### The exercise
Can you write out each of the records below word for word, leaving nothing out?
──────── Records for this exercise ────────
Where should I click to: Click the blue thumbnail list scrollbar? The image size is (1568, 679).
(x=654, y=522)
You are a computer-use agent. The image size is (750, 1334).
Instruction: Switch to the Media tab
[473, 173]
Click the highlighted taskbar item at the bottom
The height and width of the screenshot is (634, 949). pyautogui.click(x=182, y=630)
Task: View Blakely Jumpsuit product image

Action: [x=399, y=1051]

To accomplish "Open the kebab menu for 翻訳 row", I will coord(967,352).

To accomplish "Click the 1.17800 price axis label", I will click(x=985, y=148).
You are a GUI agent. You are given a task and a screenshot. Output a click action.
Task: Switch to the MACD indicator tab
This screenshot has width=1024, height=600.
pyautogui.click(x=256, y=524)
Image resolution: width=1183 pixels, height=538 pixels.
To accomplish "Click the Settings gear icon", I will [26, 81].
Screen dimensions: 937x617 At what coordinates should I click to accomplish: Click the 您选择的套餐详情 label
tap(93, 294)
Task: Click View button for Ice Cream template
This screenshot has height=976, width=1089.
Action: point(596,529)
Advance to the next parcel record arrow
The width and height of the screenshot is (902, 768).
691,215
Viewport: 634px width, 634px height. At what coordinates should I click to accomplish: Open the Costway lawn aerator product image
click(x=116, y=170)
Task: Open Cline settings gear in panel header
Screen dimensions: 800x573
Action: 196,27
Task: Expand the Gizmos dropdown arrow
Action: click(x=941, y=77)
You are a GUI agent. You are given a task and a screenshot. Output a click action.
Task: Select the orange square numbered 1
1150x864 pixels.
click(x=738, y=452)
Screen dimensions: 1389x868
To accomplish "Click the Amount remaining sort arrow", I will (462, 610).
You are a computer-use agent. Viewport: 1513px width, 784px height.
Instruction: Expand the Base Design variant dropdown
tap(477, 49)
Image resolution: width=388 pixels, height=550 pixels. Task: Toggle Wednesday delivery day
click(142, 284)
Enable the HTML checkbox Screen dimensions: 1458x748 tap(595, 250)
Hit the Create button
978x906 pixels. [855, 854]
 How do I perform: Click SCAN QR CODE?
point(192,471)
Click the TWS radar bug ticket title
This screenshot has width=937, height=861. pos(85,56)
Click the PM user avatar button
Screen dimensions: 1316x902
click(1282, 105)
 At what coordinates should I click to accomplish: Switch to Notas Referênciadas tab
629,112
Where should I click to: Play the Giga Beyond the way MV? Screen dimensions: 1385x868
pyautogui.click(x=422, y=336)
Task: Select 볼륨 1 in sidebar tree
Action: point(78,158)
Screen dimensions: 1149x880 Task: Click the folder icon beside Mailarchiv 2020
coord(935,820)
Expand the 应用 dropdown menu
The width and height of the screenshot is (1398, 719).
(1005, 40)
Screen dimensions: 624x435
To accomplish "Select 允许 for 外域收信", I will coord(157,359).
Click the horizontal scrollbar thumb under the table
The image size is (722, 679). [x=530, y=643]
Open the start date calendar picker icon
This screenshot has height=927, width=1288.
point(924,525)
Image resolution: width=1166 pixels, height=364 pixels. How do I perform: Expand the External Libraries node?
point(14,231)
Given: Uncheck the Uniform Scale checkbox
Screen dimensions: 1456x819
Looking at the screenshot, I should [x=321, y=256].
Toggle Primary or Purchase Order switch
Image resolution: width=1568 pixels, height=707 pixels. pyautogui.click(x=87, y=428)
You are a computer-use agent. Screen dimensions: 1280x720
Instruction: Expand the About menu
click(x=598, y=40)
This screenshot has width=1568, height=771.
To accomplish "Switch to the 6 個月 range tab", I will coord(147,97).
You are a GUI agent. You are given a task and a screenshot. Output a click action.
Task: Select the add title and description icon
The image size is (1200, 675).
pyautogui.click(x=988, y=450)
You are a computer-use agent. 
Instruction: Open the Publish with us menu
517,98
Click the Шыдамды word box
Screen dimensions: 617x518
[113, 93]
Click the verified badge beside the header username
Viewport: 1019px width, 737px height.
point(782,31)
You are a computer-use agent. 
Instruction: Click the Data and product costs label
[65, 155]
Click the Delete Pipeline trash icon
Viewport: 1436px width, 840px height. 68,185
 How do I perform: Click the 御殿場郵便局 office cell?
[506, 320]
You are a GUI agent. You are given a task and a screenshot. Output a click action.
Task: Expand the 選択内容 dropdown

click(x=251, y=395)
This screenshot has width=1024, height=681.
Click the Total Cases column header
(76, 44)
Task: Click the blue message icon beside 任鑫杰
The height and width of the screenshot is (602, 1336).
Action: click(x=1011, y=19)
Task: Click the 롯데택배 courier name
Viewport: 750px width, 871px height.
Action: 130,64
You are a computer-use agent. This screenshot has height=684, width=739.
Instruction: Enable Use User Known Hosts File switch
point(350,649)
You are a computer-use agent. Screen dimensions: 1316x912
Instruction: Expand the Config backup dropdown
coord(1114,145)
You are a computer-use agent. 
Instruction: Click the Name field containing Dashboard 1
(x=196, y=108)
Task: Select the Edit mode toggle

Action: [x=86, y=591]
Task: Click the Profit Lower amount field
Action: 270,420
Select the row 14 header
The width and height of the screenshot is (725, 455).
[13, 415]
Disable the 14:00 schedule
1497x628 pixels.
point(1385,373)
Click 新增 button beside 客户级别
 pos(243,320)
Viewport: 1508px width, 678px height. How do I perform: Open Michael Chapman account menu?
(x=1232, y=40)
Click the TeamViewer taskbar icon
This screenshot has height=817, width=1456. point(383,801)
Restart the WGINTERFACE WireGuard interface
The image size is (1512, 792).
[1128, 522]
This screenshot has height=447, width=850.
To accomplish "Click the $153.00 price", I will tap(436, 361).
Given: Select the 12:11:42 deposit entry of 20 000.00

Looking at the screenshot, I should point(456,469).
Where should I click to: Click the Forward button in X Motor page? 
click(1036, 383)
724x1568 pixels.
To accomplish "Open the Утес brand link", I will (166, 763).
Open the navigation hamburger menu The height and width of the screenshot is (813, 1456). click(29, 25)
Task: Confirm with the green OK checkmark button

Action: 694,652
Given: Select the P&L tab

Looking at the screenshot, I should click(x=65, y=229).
────────
### Correct answer
Where should I click to: Click the blue thumbnail list scrollbar? The image size is (1568, 679).
(x=654, y=522)
You are a computer-use agent. The image size is (750, 1334).
Instruction: Switch to the Media tab
[473, 173]
Click the highlighted taskbar item at the bottom
The height and width of the screenshot is (634, 949). pyautogui.click(x=182, y=630)
Task: View Blakely Jumpsuit product image

Action: [x=399, y=1051]

To accomplish "Open the kebab menu for 翻訳 row", I will coord(967,352).

To accomplish "Click the 1.17800 price axis label", I will click(x=985, y=148).
You are a GUI agent. You are given a task and a screenshot. Output a click action.
Task: Switch to the MACD indicator tab
This screenshot has width=1024, height=600.
pyautogui.click(x=256, y=524)
Image resolution: width=1183 pixels, height=538 pixels.
To accomplish "Click the Settings gear icon", I will [26, 81].
Screen dimensions: 937x617 At what coordinates should I click to accomplish: Click the 您选择的套餐详情 label
tap(93, 294)
Task: Click View button for Ice Cream template
This screenshot has height=976, width=1089.
Action: point(596,529)
Advance to the next parcel record arrow
The width and height of the screenshot is (902, 768).
691,215
Viewport: 634px width, 634px height. At what coordinates should I click to accomplish: Open the Costway lawn aerator product image
click(x=116, y=170)
Task: Open Cline settings gear in panel header
Screen dimensions: 800x573
Action: 196,27
Task: Expand the Gizmos dropdown arrow
Action: click(x=941, y=77)
You are a GUI agent. You are given a task and a screenshot. Output a click action.
Task: Select the orange square numbered 1
1150x864 pixels.
click(x=738, y=452)
Screen dimensions: 1389x868
To accomplish "Click the Amount remaining sort arrow", I will (462, 610).
You are a computer-use agent. Viewport: 1513px width, 784px height.
Instruction: Expand the Base Design variant dropdown
tap(477, 49)
Image resolution: width=388 pixels, height=550 pixels. Task: Toggle Wednesday delivery day
click(142, 284)
Enable the HTML checkbox Screen dimensions: 1458x748 tap(595, 250)
Hit the Create button
978x906 pixels. [855, 854]
 How do I perform: Click SCAN QR CODE?
point(192,471)
Click the TWS radar bug ticket title
This screenshot has width=937, height=861. pos(85,56)
Click the PM user avatar button
Screen dimensions: 1316x902
click(1282, 105)
 At what coordinates should I click to accomplish: Switch to Notas Referênciadas tab
629,112
Where should I click to: Play the Giga Beyond the way MV? Screen dimensions: 1385x868
pyautogui.click(x=422, y=336)
Task: Select 볼륨 1 in sidebar tree
Action: point(78,158)
Screen dimensions: 1149x880 Task: Click the folder icon beside Mailarchiv 2020
coord(935,820)
Expand the 应用 dropdown menu
The width and height of the screenshot is (1398, 719).
(1005, 40)
Screen dimensions: 624x435
To accomplish "Select 允许 for 外域收信", I will coord(157,359).
Click the horizontal scrollbar thumb under the table
The image size is (722, 679). [x=530, y=643]
Open the start date calendar picker icon
This screenshot has height=927, width=1288.
point(924,525)
Image resolution: width=1166 pixels, height=364 pixels. How do I perform: Expand the External Libraries node?
point(14,231)
Given: Uncheck the Uniform Scale checkbox
Screen dimensions: 1456x819
Looking at the screenshot, I should [x=321, y=256].
Toggle Primary or Purchase Order switch
Image resolution: width=1568 pixels, height=707 pixels. pyautogui.click(x=87, y=428)
You are a computer-use agent. Screen dimensions: 1280x720
Instruction: Expand the About menu
click(x=598, y=40)
This screenshot has width=1568, height=771.
To accomplish "Switch to the 6 個月 range tab", I will coord(147,97).
You are a GUI agent. You are given a task and a screenshot. Output a click action.
Task: Select the add title and description icon
The image size is (1200, 675).
pyautogui.click(x=988, y=450)
You are a computer-use agent. 
Instruction: Open the Publish with us menu
517,98
Click the Шыдамды word box
Screen dimensions: 617x518
[113, 93]
Click the verified badge beside the header username
Viewport: 1019px width, 737px height.
point(782,31)
You are a computer-use agent. 
Instruction: Click the Data and product costs label
[65, 155]
Click the Delete Pipeline trash icon
Viewport: 1436px width, 840px height. 68,185
 How do I perform: Click the 御殿場郵便局 office cell?
[506, 320]
You are a GUI agent. You are given a task and a screenshot. Output a click action.
Task: Expand the 選択内容 dropdown

click(x=251, y=395)
This screenshot has width=1024, height=681.
Click the Total Cases column header
(76, 44)
Task: Click the blue message icon beside 任鑫杰
The height and width of the screenshot is (602, 1336).
Action: click(x=1011, y=19)
Task: Click the 롯데택배 courier name
Viewport: 750px width, 871px height.
Action: 130,64
You are a computer-use agent. This screenshot has height=684, width=739.
Instruction: Enable Use User Known Hosts File switch
point(350,649)
You are a computer-use agent. Screen dimensions: 1316x912
Instruction: Expand the Config backup dropdown
coord(1114,145)
You are a computer-use agent. 
Instruction: Click the Name field containing Dashboard 1
(x=196, y=108)
Task: Select the Edit mode toggle

Action: [x=86, y=591]
Task: Click the Profit Lower amount field
Action: 270,420
Select the row 14 header
The width and height of the screenshot is (725, 455).
[13, 415]
Disable the 14:00 schedule
1497x628 pixels.
point(1385,373)
Click 新增 button beside 客户级别
 pos(243,320)
Viewport: 1508px width, 678px height. How do I perform: Open Michael Chapman account menu?
(x=1232, y=40)
Click the TeamViewer taskbar icon
This screenshot has height=817, width=1456. point(383,801)
Restart the WGINTERFACE WireGuard interface
The image size is (1512, 792).
[1128, 522]
This screenshot has height=447, width=850.
To accomplish "Click the $153.00 price", I will tap(436, 361).
Given: Select the 12:11:42 deposit entry of 20 000.00

Looking at the screenshot, I should point(456,469).
Where should I click to: Click the Forward button in X Motor page? 
click(1036, 383)
724x1568 pixels.
To accomplish "Open the Утес brand link", I will (166, 763).
Open the navigation hamburger menu The height and width of the screenshot is (813, 1456). click(29, 25)
Task: Confirm with the green OK checkmark button

Action: 694,652
Given: Select the P&L tab

Looking at the screenshot, I should click(x=65, y=229).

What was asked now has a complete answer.